Мы видим на деле: как мало проповедей "после" — причастных! Это удивительно, и в то же время понятно: нет сил "говорить". А если и есть печатные поучения, то они довольно бледны и наполнены не тем таинственным восторгом, каким жила душа до и во время Причащения. Пасха была! Ликование! Тайная вечеря с Агнцем! Не место здесь обычным проповедям.
Однако почему их говорят? Иногда люди терпят это, а иногда даже и очень внимательно слушают.
Не будем говорить о влиянии отдельных даровитых проповедников: Златоуста сбегались слушать и после Евангелия, а потом расходились из храма, даже от Евхаристии... А от других выходят из храма, когда выступает проповедник.
Но главная причина неприятия проповедей заключается в том, что мы сами, проповедники, не живем мистикой литургии, а больше нравственными назиданиями. И потому для нас почти все то невероятное богатство, которым живет Церковь на литургии, потеряно...

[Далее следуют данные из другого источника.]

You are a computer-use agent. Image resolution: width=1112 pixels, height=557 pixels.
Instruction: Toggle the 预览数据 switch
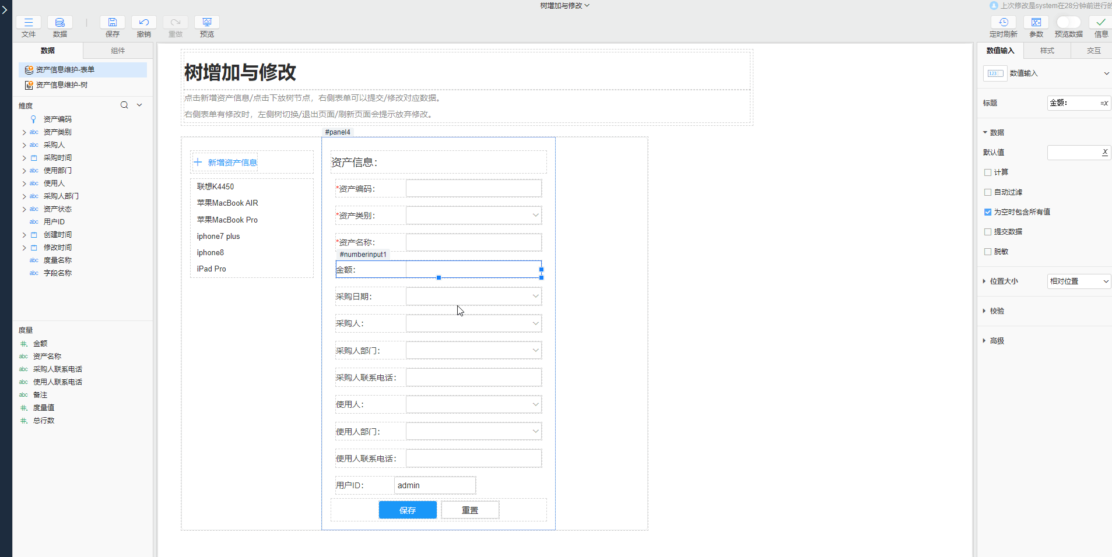[1068, 22]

И слушатели могут быть слабы для религиозных тем и тогда для них "хорошая", "интересная" проповедь бывает даже "вершиной" службы, а среднее или плохое слово — скучно; и народ уходит из церкви, винить его нельзя.
А другая, и еще более важная, причина та, что теперь люди не причащаются. Вот если бы причащались, тогда и они были бы иначе настроены.
Теперь же проповедник знает, что у слушателей еще не было напряжения (иногда и не бывает совсем), и потому он не видит никаких препятствий с их стороны — слушать его проповедь. А если он способный проповедник, то может даже довести их в этот последний момент литургии до подъема, и опять сразу же после этого отпустить из храма.
Но как же сам священник? Переживал ли он литургию как должно? Не всегда, не все. Вероятно, он совершает ее по "заведенному чину", и тогда его состояние не отличается от состояния слушателей: связь между пастырем и паствою — очевидная... А если он действительно переживал Евхаристию, то ему Господом дается благодатная сила, которая и в слове найдет выход. В Пятидесятницу Апостолы, получив Духа Святого и сделавшись "подобно пьяным", взошли тотчас же на кровлю дома, где это было, и стали проповедовать огненно о благодати Духа.
Поэтому можно предпочитать проповеди, которые родятся именно в этот момент. Господь в нас тогда! Тогда проповедник может поделиться тем богатством, которое он сам пережил. А так как иногда он один сподобляется причаститься, то пусть и поделится от полученной благодати.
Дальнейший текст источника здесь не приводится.